Project Natick, which connects the undersea module using giant steel tubes linked by fibre optic cables, could also use turbines to convert tides and currents into electricity to power the computing and comms equipment. The new sea bed data centres could also improve cloud response times for users living near the coast.
A prototype was placed on the sea bed off the coast of California in August 2015 as art of an investigation into the environmental and technical issues involved in this form of low power cloud service. Microsoft researchers believe that economies of scale through mass production would cut deployment time from two years to 90 days. The project is the latest initiative from Microsoft Research’s New Experiences and Technologies (NExT) which began investigating new ways to power cloud computing in 2014.

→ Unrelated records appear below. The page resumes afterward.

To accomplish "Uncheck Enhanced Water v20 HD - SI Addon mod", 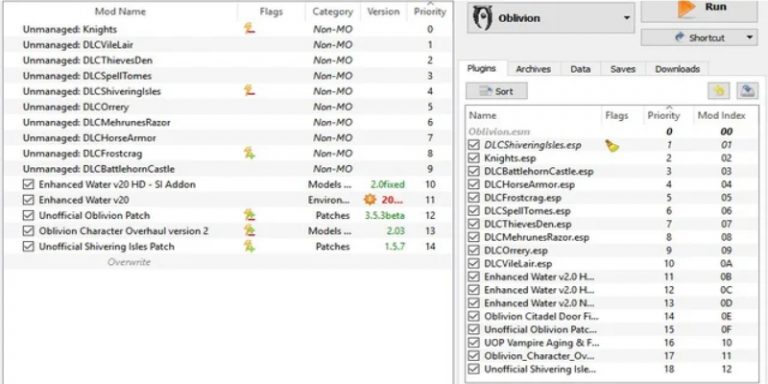I will pos(28,185).
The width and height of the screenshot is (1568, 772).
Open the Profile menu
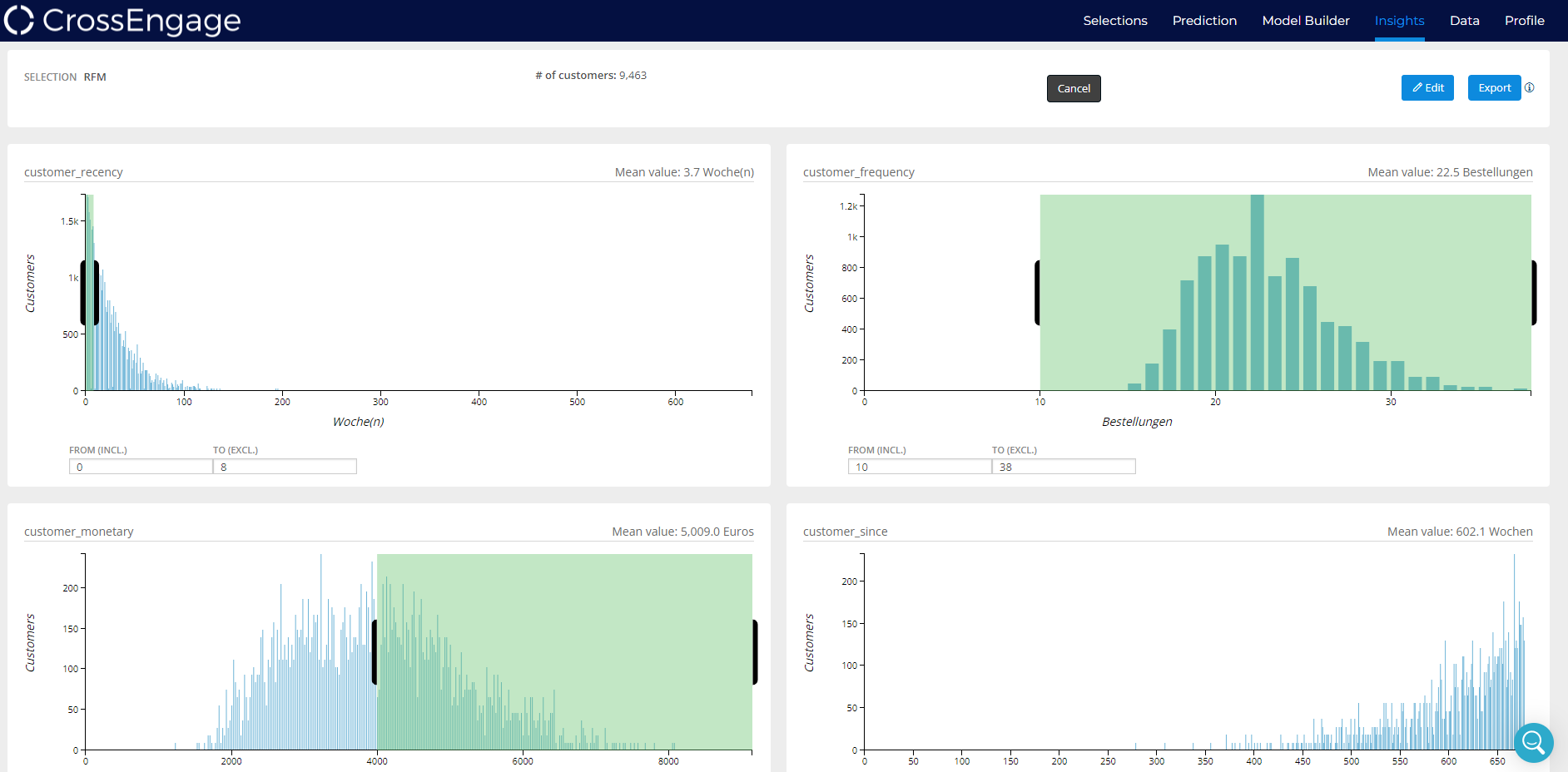[1524, 21]
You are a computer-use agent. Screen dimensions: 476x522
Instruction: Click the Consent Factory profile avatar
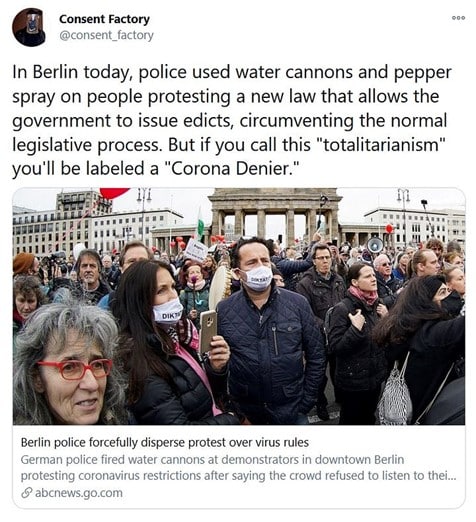tap(29, 27)
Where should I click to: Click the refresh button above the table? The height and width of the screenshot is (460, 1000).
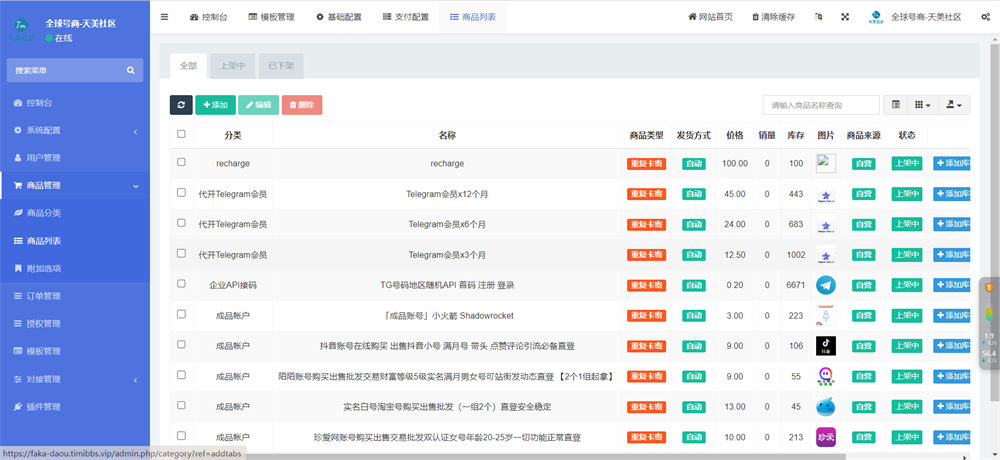pyautogui.click(x=180, y=105)
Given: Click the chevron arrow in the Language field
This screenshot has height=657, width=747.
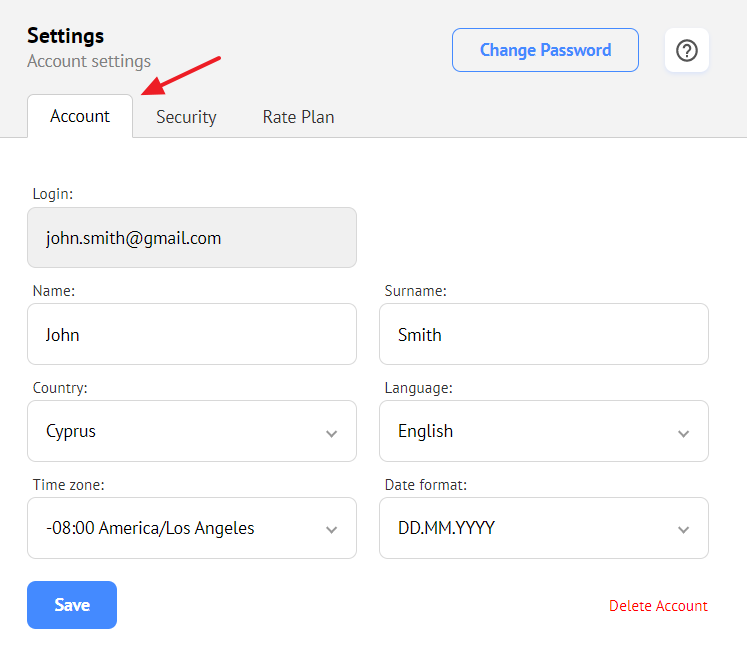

In the 105 day trial an eight foot wide steel capsule was placed 30 feet underwater in the Pacific Ocean near San Luis Obispo, California. The underwater system had 100 sensors to measure pressure, humidity, motion and other conditions but the system stayed up, which encouraged Microsoft to extend the experiment to run data-processing projects from Microsoft’s Azure cloud computing service.
In the next stage of the research, Microsoft said, it will create an underwater data centre system that will be three times as large. This will be built in partnership with an alternative energy vendor. The identity of the trial partner has yet to be decided, but the launch date is mooted for 2017 at a venue either in Florida or Northern Europe, where hydro power is more advanced.
This “refactoring” of traditional methods will help fuel other innovations even if it doesn’t accomplish its goal of establishing underwater data farms, according to Norman Whitaker, MD for special projects at Microsoft Research and the former deputy director at the Pentagon’s Defense Advanced Research Projects Agency. “The idea with refactoring is that it tickles a whole bunch of things at the same time,” said Whitaker.
Microsoft manages more than 100 data centres around the globe and is adding always looking for new venues to support its raid expansion. The company has spent more than $15 billion on a global datacentre system that now provides more than 200 online services.